“The four most beautiful words in our common language: I told you so.”
Gore Vidal
I’m having one of those “I-told-you-so” days, so thought this Quote of the Day was particularly apropos. It all started when I went to the post office to return some merchandise the S.O. bought a couple of weeks ago after being assured in an online ad (i.e. scam) that the beauty products were FREE! FREE! FREE! as long as you filled out a short survey (i.e. you provided your phone number, email and mailing address).
To which I replied, “Nothing in this world is free.”
To which the S.O. replied, “No, no, no. This time it really is free. I swear.”
To which I so wittily and handily replied, “Indeed, you do have a potty mouth, but it doesn’t change the price of tea in China, nor does it make these things free.”
After numerous phone calls to a “No Caller ID” with a P.O. Box as an address, and of course the requisite $30 in postage, the matter is now settled.
I’ll shorten the above witticism to three words: Told ya so.
But back to Gore Vidal, one of those rare – like, really rare – writers that intimidated fellow authors, pundits, critics and politicians back in his day because of his pedigree, breadth of knowledge, Transatlantic accent (ha ha ha), and overall confidence (i.e. smugness) that was perpetuated as much by myth as it was by a shocking understanding of what appeared at times to be everything and everyone. If you’ve ever read Somerset Maugham’s The Razor’s Edge, Gore Vidal was pretty much the real-life version of Elliott Templeton.

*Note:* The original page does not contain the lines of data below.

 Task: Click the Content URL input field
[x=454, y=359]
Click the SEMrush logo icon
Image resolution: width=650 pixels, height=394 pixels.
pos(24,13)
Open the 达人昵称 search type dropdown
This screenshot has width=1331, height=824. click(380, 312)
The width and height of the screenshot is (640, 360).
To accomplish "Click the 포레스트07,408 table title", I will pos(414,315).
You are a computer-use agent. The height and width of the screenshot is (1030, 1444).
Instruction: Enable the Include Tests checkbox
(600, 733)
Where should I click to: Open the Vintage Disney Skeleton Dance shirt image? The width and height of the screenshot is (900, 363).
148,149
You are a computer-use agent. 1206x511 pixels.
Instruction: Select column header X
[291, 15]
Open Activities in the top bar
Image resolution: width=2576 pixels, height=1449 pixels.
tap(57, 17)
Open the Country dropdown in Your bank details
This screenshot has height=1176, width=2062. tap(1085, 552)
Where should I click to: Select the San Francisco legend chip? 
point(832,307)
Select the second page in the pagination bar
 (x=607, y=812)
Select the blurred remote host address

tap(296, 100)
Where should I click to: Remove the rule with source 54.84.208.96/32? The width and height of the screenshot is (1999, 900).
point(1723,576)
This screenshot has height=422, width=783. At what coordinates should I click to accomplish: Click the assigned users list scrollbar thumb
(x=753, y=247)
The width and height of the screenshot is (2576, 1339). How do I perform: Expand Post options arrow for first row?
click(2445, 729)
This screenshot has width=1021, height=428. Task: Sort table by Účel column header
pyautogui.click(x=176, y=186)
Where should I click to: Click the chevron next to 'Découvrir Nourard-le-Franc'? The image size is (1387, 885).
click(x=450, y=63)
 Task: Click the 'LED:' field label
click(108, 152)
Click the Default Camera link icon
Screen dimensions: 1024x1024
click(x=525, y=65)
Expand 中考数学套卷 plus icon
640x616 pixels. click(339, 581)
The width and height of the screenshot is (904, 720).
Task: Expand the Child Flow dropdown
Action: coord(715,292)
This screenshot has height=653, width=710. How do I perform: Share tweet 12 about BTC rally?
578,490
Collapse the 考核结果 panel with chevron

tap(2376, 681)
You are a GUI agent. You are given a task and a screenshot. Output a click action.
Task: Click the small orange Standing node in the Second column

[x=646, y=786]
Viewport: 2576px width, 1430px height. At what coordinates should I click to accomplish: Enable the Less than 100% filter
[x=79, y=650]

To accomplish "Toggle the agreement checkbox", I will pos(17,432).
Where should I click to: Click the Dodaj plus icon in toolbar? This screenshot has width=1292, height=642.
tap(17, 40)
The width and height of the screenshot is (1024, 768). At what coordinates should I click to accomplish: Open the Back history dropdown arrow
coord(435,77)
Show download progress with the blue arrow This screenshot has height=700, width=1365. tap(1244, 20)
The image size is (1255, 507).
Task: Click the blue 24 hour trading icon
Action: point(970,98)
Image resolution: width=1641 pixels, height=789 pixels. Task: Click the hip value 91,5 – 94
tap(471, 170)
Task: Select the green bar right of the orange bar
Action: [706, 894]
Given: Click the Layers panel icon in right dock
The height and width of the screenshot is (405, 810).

Personally, my favourite book by Mr. Vidal was The Golden Age, a novel that offers readers the same kind of inside look into a fascinating period of world history/World War II as Norman Mailer’s The Naked and the Dead; with the former, we’re taken inside the White House and the inner sanctum of FDR; in the case of the latter, we have a firsthand look into how generals plotted the insanely complicated island-hopping battles against the Japanese during the Pacific Campaign.
If you have yet to read anything by Gore Vidal, there’s a ton of material online, from essays and articles to brilliant one-liners and general observances, so go and check him out. Then I can tell you, I told you so!